The train was more crowded than usual for a Friday afternoon. The regular commuters, in various shades of workplace, pretended not to notice the dozens of noisy young people. Their uniforms, worn to blend in at this weekend’s music festival, were much more vibrant. The subject sat on a bench seat facing inwards in the vestibule section of the carriage. The backpack was nestled between his knees, and he looked straight ahead without expression. It was hard to ignore the many nubile female buttocks hanging out of the bottom of denim short shorts at eye level, but the subject remained poker-faced. Jostling, giggling, and a cocktail of modern deodorants and perfumes assaulted his other senses.

A member of the party crowd spotted the subject, “Hey, Brad. Is that you?” He edged over to squeeze in on the bench seat. “Man you look so different, haven’t seen you in years bro. Hey, have some calamari.”
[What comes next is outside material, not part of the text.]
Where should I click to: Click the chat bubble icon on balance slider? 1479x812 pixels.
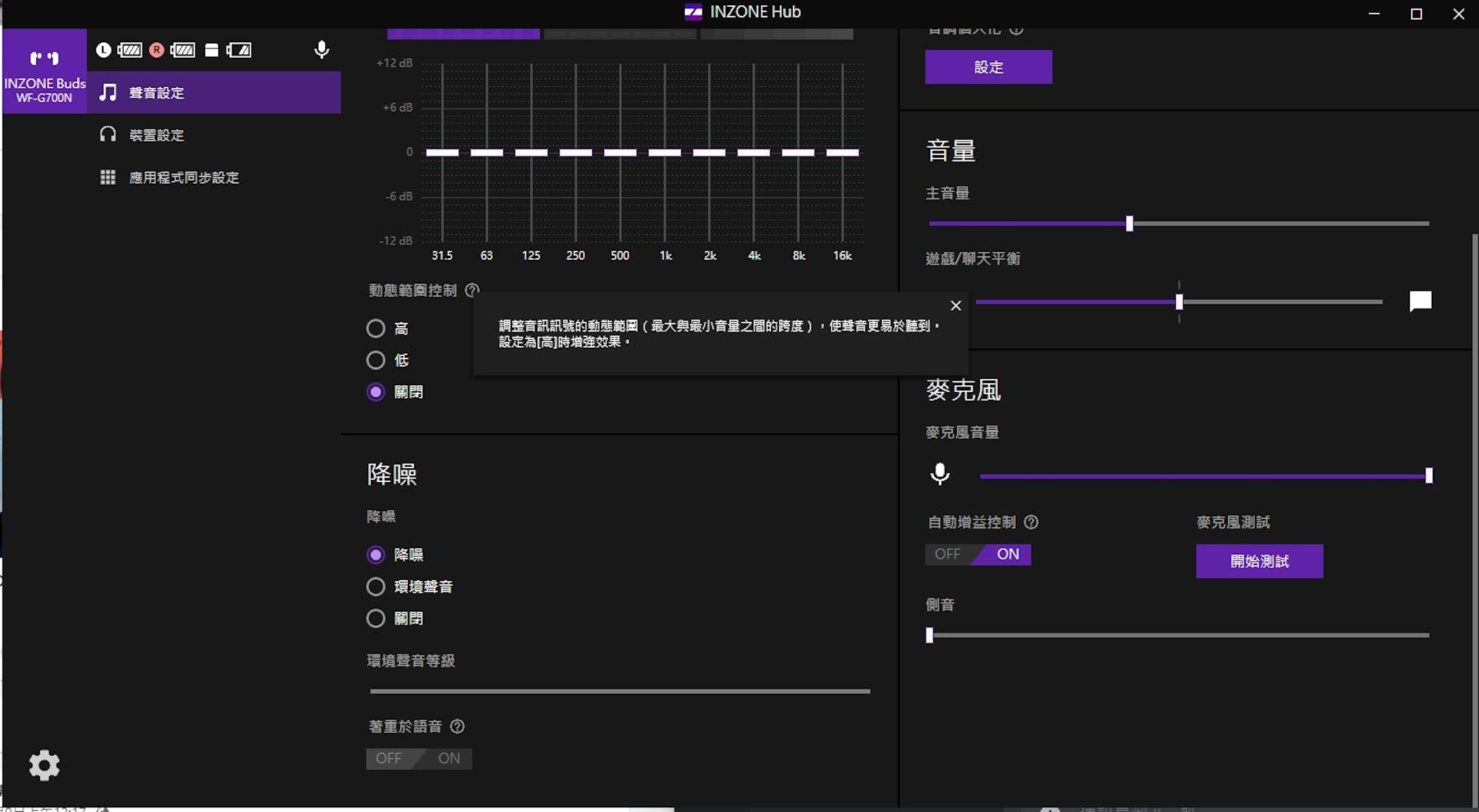[x=1420, y=301]
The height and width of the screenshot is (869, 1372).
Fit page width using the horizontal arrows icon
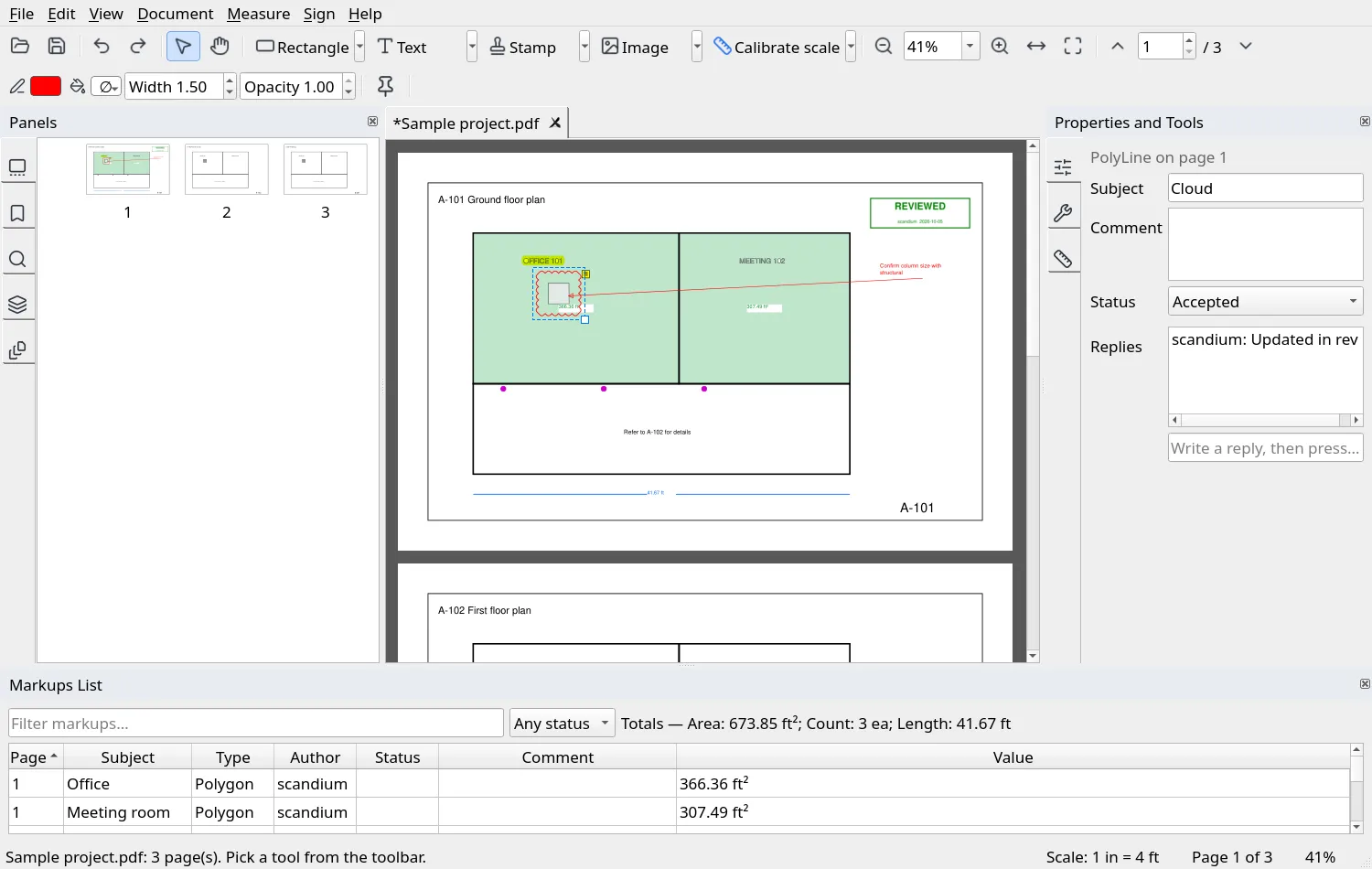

The seafood eater, though at least ten years older than the other punters, sported a dozen assorted festival bands on his left wrist.

“Hey come on Brad, have some calamari. It’s the best stuff to line your stomach. You’re going to the festival aren’t you?”

“Thank you, but I can’t eat that type of food,” replied the subject.

“Allergy eh? My old man blows up like a balloon if he even looks at a prawn.”

The man boy pointed at the backpack. “You know they’ll go through that with a fine tooth comb. Pretty hard to get anything in these days. You’ve got to drop the pingers, and skull down as much as you can, before you get there. You know, pre-load. So Brad, you going or what?”

The subject shook his head. He twisted his head and squinted to look through the scratched window. The harbour and late afternoon sun disappeared with a whoosh of changing air pressure. The fluorescent lighting became apparent.

The subject took out his mobile and hit CONTACTS.

He scrolled down and stopped at PARADISE.

“So, where you going then Brad?”

The subject held up his phone to show his long lost mate the name on the screen.

“Paradise? What are you on Brad? I’d like to give that a try.” The hyped-up calamari-eating hipster laughed.

“Yes, paradise my friend.”

The subject hit the green call button as he kicked the backpack out under the legs of the excited party crowd.